В результате религиозные институты утрачивают своё монопольное положение и становятся частью более широкой системы, в которой государство определяется как носитель цивилизационной преемственности, а не как исполнитель конкретной идеологии. Именно в этой точке идеология преобразуется из чисто религиозной формы в цивилизационно-политический синтез.

В-третьих, НА СОЦИАЛЬНОМ УРОВНЕ: в отличие от многих классических моделей социальных наук, которые напрямую связывают кризис политической легитимности с социальным распадом, опыт Ирана показывает, что общество, несмотря на недовольство, способно выполнять функцию «поддержания порядка». Этот парадокс вытекает из особой характеристики — непрерывности историко-цивилизационного сознания, которое ставит выживание и идентичность выше краткосрочных изменений.

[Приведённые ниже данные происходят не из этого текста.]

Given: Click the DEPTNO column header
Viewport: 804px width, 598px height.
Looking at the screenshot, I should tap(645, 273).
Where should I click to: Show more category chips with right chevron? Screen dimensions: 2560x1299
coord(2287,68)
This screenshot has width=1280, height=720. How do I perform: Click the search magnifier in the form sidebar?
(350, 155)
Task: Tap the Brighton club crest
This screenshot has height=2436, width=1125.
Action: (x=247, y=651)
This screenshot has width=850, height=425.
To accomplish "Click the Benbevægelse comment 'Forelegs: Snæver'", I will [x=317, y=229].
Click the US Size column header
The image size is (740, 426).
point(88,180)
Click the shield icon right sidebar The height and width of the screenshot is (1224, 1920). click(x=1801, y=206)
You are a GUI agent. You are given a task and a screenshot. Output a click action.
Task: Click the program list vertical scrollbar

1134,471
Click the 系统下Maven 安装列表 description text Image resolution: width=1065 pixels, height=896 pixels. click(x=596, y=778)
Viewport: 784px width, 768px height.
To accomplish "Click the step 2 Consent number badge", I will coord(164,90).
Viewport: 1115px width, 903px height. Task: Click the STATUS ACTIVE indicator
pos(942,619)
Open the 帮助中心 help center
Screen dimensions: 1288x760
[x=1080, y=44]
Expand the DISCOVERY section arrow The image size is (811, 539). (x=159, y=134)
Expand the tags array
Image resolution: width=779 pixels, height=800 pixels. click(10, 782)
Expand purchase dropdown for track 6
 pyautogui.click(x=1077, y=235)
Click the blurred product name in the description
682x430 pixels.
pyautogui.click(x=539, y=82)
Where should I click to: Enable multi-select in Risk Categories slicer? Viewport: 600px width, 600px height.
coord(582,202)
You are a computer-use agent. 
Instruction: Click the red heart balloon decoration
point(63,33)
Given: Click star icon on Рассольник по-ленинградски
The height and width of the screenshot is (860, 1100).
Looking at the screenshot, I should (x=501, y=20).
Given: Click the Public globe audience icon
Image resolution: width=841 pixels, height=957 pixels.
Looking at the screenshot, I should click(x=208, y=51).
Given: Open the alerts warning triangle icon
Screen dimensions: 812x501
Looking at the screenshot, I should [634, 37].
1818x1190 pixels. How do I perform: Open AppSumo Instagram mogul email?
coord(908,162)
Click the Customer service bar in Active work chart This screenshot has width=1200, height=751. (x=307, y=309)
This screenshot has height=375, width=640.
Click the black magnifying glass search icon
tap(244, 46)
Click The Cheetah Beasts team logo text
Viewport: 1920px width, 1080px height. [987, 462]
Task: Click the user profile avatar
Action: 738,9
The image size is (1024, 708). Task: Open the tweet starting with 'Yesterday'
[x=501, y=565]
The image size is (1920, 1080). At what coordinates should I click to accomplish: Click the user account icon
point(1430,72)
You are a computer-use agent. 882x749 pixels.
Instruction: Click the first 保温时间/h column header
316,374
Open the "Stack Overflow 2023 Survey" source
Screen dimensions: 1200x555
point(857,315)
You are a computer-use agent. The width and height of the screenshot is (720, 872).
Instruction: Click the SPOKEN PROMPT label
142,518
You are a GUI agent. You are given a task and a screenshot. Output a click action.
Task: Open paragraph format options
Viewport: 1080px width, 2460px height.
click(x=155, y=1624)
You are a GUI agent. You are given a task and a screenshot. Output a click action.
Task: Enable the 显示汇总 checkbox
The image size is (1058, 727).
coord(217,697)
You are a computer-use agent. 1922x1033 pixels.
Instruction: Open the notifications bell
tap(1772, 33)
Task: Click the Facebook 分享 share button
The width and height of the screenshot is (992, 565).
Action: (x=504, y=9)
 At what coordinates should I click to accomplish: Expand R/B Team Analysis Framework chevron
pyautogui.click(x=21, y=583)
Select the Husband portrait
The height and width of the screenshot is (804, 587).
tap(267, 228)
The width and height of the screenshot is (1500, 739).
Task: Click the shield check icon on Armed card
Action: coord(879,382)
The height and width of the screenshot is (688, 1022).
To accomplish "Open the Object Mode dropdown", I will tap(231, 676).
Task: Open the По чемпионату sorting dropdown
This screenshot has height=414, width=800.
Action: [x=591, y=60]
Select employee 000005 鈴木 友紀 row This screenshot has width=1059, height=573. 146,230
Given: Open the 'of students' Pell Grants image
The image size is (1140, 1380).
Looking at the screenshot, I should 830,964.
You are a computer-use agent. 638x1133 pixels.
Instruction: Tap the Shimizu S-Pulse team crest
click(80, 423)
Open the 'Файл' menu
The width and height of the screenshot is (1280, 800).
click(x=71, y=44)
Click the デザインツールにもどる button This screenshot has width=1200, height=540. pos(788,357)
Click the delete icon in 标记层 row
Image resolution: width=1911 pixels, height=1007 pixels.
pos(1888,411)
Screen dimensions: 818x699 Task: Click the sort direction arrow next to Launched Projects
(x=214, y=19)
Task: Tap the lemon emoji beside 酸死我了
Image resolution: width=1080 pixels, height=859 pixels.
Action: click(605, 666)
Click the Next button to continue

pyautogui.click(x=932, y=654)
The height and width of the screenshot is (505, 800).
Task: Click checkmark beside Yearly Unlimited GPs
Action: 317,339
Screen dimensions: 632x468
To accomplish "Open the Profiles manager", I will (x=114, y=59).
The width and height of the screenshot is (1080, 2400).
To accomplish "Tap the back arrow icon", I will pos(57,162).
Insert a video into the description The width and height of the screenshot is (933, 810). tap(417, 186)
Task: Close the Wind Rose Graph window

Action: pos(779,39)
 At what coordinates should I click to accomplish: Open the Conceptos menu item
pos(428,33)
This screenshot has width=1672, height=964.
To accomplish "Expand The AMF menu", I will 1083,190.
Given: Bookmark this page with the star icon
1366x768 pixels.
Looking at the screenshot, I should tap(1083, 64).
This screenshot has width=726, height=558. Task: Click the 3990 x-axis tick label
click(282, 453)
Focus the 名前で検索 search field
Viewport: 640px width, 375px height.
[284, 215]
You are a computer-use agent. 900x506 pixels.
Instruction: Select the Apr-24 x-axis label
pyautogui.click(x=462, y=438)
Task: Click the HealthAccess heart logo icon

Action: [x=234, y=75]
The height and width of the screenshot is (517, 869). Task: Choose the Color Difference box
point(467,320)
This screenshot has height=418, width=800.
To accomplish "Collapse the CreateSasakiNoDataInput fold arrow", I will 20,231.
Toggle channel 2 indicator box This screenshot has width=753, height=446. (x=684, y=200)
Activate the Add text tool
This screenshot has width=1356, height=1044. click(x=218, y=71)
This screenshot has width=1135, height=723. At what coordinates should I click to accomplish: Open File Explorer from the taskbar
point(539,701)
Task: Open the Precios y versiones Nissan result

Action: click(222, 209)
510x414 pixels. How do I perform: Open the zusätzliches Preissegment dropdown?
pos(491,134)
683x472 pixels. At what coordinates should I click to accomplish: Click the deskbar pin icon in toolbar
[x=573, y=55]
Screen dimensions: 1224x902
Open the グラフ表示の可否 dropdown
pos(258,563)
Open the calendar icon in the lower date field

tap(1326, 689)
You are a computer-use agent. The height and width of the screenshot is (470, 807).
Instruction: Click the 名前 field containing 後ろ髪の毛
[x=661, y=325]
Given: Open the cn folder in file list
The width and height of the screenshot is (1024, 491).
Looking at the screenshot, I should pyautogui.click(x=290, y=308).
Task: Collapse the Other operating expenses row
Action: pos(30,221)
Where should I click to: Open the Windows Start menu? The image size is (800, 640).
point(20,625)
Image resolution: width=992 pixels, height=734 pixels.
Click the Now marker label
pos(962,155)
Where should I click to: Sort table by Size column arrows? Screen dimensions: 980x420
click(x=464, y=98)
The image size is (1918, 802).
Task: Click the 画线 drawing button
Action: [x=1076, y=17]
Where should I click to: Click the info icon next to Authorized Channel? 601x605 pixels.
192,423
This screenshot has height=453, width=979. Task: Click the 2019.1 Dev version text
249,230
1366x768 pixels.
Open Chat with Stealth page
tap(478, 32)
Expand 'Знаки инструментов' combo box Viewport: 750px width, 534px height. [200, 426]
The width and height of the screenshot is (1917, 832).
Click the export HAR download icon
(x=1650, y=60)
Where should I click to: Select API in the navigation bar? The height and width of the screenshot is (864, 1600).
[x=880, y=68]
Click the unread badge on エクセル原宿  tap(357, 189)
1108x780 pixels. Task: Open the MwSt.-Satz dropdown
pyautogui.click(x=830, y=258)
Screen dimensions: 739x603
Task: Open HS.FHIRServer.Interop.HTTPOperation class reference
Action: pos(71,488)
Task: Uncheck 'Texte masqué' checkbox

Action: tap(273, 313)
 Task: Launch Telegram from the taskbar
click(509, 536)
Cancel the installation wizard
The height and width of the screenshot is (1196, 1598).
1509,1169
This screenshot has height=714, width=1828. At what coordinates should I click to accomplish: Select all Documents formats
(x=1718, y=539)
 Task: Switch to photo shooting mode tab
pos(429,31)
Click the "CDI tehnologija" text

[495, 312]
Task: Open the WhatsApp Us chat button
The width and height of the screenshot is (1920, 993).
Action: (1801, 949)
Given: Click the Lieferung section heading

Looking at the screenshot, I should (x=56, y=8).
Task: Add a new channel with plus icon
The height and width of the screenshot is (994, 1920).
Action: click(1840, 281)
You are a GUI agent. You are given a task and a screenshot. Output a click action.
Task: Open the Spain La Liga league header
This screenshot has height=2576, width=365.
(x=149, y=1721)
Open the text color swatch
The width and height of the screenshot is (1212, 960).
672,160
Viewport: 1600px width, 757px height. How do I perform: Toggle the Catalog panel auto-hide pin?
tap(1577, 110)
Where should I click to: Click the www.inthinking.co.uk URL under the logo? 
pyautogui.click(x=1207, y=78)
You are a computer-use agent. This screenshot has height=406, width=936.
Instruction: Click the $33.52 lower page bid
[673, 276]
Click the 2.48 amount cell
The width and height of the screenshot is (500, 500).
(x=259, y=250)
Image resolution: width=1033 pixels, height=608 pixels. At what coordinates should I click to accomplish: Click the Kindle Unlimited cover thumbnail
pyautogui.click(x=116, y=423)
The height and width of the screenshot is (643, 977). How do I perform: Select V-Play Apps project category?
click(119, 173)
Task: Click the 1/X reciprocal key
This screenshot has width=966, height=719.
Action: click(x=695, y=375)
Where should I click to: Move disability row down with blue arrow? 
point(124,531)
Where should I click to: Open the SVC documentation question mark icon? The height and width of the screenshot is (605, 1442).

В этом контексте устойчивость к внешнему давлению — от войны до санкций — является не только результатом репрессий или пропаганды, но и частью длительной исторической памяти противостояния внешним угрозам. Именно здесь приобретают значение интерпретации, близкие к идее «ираншахри» (в смысле преемственности государства-цивилизации): даже в условиях кризиса общество стремится сохранять изменения внутренними и самостоятельными, сопротивляясь их внешнему навязыванию.

Однако здесь есть важный нюанс, который нельзя игнорировать: то же общество, которое способно быть «устойчивым» перед внешним давлением, не обязательно остаётся «пассивным» по отношению к внутренней структуре. Иначе говоря, устойчивость к внешнему может сосуществовать со стремлением к внутренним изменениям — и именно это формирует основу для возникновения «второй революции».

Таким образом, если аналитики с упрощённым мышлением ожидали, что внешнее давление приведёт к немедленному краху системы, опыт Ирана показал, что такое давление, напротив, может привести к реактивации национального единства. Однако это единство не означает устойчивого согласия; скорее оно напоминает «приостановку конфликта» перед лицом общей угрозы. Люди дают властям время, чтобы они ответили на их требования.

В результате главная ошибка некоторых анализов заключается не в игнорировании роли народа, а в создании ложной дихотомии между «сопротивлением» и «изменением». В действительности в Иране эти два явления могут существовать одновременно:

  • сопротивление внешнему господству
  • и стремление к переопределению внутреннего политического порядка.

“Вторая революция”, начавшаяся в месяце дей (джади), является не результатом внешнего вмешательства и не следствием распада сверху, а итогом внутреннего напряжения между устаревшей структурой и обществом, ориентированным на будущее, которое стремится осуществить изменения в рамках своей исторической идентичности, но самостоятельно — иными словами, ни теория «внешнего краха», ни концепция «абсолютной внутренней стабильности» не являются достаточными.

Реальность Ирана находится между этими двумя полюсами — в диалектике устойчивости и изменений.